> _What this exercise asks_
1. In the article on Martin O’Malley and marijuana legalization, which two states does O’Malley say have not yet had enough time?
2. Decide whether each statement agrees with the article on Martin O’Malley and marijuana legalization. Answer yes or no, and quote the words from the article that decide it. (a) O’Malley once served as governor of Maryland. (b) O’Malley says he fully supports nationwide marijuana legalization. (c) O’Malley’s support was crucial in the 2013 ruling that allowed Maryland patients to receive medical marijuana.
3. Pick up the article on Martin O’Malley and marijuana legalization after its last sentence and write a continuation.

Nationwide marijuana legalization, including medical marijuana legalization is a huge political topic as we move into the final year before the 2016 presidential election. Needless to say, it’s a huge issue for voters both here in Maryland, and all over the US. Candidates know this, and as they move forward with their campaigns, many are speaking out about what thy think a marijuana-friendly nation would look like. Last week, Maryland’s former governor, and Democratic presidential candidate Martin O’Malley, voiced his opinion on nationwide marijuana legalization. His response? “I’m not there yet. I could get there.” But there’s a silver lining.
O’Malley proposes taking Marijuana off the federal list of illicit drugs
While O’Malley may be on the fence as far as nationwide recreational use of marijuana, he’s firm about changing the current laws and restrictions. During his term as Maryland governor, O’Malley’s support was crucial in the 2013 ruling that would allow patients to receive medical marijuana in Maryland. Now, he’s speaking up for reducing penalties for possession, and potentially, to make marijuana a federally regulated legal substance. According to him, there needs to be more studies done in order to fully get behind it, saying “I don’t think we’ve had enough time with Colorado and Washington State.”

[Collected data entries]
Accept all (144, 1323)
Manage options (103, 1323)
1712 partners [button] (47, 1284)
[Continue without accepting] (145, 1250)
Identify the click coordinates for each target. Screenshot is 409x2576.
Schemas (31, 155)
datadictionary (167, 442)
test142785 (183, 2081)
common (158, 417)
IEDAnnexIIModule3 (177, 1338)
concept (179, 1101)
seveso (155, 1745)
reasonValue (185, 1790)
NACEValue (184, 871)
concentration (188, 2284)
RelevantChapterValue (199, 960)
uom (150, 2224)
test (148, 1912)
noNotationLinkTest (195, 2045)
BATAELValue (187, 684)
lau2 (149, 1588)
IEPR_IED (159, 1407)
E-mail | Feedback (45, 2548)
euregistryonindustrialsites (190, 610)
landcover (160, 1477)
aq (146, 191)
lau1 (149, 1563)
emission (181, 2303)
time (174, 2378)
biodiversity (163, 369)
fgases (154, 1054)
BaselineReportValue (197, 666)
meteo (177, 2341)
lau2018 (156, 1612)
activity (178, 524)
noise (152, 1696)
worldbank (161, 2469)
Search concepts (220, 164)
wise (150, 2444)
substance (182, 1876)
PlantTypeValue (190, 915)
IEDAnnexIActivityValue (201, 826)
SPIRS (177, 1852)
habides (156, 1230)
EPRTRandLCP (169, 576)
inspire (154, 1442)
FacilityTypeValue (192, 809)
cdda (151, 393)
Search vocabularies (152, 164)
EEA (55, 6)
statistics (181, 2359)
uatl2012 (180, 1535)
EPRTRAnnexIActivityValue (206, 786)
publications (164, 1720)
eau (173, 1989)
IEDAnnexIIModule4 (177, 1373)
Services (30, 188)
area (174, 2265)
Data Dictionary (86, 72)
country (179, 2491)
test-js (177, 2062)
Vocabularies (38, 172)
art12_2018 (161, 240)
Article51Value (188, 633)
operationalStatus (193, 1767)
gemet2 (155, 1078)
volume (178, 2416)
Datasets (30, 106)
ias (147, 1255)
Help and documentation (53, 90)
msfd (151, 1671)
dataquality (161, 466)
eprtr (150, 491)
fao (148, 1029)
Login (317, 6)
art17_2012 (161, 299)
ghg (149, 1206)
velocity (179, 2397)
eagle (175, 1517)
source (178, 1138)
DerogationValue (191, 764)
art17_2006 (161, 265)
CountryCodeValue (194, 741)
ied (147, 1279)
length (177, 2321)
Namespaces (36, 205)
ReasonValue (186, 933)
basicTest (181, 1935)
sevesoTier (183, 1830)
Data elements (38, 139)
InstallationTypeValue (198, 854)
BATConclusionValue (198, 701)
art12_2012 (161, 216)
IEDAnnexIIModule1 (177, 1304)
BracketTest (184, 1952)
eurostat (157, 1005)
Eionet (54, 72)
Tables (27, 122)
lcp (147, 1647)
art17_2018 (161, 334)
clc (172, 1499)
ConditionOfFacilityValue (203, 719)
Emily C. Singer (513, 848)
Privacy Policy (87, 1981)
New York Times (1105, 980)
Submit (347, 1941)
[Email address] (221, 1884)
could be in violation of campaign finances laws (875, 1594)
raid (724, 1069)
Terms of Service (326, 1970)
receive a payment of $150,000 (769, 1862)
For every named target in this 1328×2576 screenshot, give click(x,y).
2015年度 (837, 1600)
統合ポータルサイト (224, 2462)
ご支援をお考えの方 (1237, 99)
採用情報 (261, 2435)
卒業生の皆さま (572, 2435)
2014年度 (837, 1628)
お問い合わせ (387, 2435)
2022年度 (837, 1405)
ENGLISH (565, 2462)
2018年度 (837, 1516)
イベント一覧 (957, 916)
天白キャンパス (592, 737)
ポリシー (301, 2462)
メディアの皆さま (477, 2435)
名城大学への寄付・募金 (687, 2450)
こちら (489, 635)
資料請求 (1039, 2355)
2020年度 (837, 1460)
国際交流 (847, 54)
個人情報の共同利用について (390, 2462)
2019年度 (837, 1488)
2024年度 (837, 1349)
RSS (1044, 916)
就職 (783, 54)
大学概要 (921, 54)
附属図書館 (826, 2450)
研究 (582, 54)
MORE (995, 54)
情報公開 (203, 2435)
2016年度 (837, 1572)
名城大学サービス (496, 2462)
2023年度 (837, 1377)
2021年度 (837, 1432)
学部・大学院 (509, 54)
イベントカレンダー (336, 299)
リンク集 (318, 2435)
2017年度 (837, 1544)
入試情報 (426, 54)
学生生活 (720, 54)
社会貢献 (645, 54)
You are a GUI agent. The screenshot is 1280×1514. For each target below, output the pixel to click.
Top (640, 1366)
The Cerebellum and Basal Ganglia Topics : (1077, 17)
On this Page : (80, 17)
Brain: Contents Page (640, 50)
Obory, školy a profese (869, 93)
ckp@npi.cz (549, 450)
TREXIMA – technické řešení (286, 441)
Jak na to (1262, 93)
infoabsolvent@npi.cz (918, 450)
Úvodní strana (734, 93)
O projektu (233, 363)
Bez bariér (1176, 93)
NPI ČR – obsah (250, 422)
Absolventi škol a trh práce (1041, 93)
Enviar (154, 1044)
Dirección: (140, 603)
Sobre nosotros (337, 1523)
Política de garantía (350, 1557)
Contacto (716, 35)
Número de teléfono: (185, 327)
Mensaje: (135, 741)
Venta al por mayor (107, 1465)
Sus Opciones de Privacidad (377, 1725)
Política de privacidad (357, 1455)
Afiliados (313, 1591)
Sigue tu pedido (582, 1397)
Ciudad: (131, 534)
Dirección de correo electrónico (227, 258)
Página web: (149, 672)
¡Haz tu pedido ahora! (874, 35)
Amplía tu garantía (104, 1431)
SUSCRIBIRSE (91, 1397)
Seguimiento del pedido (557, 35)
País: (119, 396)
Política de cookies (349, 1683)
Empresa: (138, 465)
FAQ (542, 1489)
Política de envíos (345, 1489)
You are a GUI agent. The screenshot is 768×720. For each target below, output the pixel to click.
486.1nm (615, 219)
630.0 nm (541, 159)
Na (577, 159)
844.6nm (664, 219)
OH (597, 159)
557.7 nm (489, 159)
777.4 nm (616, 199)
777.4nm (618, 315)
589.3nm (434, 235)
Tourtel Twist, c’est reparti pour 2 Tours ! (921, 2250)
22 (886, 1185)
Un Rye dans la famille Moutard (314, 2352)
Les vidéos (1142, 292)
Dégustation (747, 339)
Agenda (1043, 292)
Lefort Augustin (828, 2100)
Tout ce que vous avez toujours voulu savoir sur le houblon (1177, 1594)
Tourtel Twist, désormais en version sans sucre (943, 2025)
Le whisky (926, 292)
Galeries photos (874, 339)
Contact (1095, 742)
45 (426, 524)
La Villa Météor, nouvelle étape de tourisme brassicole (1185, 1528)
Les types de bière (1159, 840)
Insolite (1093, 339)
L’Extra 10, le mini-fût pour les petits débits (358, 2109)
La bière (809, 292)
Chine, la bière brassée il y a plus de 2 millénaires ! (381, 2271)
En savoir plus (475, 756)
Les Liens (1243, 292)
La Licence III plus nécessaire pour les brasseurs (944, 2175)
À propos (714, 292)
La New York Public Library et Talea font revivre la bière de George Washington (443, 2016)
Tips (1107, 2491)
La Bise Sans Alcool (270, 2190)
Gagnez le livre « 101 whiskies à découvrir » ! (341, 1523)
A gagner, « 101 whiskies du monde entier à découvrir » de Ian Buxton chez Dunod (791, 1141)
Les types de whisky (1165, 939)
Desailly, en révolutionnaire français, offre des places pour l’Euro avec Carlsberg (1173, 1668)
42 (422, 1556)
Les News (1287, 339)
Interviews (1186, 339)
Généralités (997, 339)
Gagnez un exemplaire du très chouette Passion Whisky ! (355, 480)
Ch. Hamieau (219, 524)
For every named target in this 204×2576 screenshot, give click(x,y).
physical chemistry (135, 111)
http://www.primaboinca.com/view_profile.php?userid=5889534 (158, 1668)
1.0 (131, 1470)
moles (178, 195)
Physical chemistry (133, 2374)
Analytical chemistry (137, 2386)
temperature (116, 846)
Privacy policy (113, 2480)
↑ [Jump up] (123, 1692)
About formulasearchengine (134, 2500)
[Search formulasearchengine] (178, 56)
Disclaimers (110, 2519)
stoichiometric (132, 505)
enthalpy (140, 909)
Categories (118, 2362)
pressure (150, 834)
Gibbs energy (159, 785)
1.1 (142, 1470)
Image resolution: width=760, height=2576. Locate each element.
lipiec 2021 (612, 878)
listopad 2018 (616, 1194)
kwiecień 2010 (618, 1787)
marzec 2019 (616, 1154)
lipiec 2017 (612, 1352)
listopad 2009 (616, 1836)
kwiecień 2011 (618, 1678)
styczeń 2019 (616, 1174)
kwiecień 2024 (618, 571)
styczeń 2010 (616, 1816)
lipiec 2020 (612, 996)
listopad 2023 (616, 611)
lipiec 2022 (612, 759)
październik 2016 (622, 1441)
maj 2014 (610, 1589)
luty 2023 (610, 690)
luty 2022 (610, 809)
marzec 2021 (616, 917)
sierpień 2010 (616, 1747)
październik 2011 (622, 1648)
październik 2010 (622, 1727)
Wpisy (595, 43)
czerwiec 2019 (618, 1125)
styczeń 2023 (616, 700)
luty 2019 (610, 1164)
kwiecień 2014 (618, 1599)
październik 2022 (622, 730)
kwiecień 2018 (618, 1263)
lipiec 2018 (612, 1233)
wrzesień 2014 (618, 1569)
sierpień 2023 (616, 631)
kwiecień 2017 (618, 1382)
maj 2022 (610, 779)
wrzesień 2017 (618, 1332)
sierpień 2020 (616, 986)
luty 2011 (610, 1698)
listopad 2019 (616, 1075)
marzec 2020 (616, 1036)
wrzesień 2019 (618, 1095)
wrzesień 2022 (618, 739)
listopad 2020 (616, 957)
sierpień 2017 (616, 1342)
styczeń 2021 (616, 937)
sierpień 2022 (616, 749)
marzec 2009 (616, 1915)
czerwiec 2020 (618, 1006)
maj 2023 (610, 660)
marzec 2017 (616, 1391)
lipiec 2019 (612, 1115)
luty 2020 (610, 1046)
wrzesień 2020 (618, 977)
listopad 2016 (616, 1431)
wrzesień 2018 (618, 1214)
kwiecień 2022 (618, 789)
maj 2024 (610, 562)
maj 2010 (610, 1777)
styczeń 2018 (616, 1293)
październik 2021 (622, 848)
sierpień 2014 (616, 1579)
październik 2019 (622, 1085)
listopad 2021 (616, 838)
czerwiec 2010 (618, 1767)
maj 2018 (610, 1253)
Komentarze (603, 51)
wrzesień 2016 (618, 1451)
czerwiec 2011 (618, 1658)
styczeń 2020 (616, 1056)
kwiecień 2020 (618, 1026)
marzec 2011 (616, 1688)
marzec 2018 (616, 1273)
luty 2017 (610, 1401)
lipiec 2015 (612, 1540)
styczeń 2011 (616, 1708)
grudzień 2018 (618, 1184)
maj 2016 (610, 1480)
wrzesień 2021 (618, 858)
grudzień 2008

> _Replies_
1. Colorado and Washington State.

2.
(a) Yes: "Maryland’s former governor"
(b) No: "I’m not there yet. I could get there."
(c) Yes: "O’Malley’s support was crucial in the 2013 ruling that would allow patients to receive medical marijuana in Maryland"

3.
Marijuana legislation is a critical, bi-partisan issue in 2016 race
Whether Republican or Democrat the issue of state and nationwide legalization of marijuana, both on a state and federal level, is a big one for voters. In fact, for the first time ever, national polls are showing more Americans in favor of some form of marijuana legalization than not. And these are numbers that can’t be ignored. This is especially true with the younger generations who are now voting, on both sides of the aisle, and represent the future trends of our country’s politics. According to a study released by Gallup just last week:
Support for legalization is at 62 percent among adults under 30, 56 percent among those aged 30 to 49, 49 percent among those aged 50 to 64, but only 31 percent among those over 65. People who grew up before the 1960s not only have far less experience with marijuana themselves; they are much less likely to know anyone who did it, and so they are more likely to perceive it as a dangerous drug that ruins the lives of all who come in contact with it.
O’Malley shares support with other Dem. candidates
While O’Malley is the latest presidential hopeful to hint potential nationwide legalization, he’s certainly not the first, especially amongst Democrats. Both Hillary Clinton and Bernie Sanders also support decriminalization, medical marijuana legalization, and potential national laws to regulate marijuana across the board. And as we ramp up to the apex of the political race, this issue will only get more attention on the center stage. Only time will tell if legislation will be move forward; but as of today, it looks more likely than not.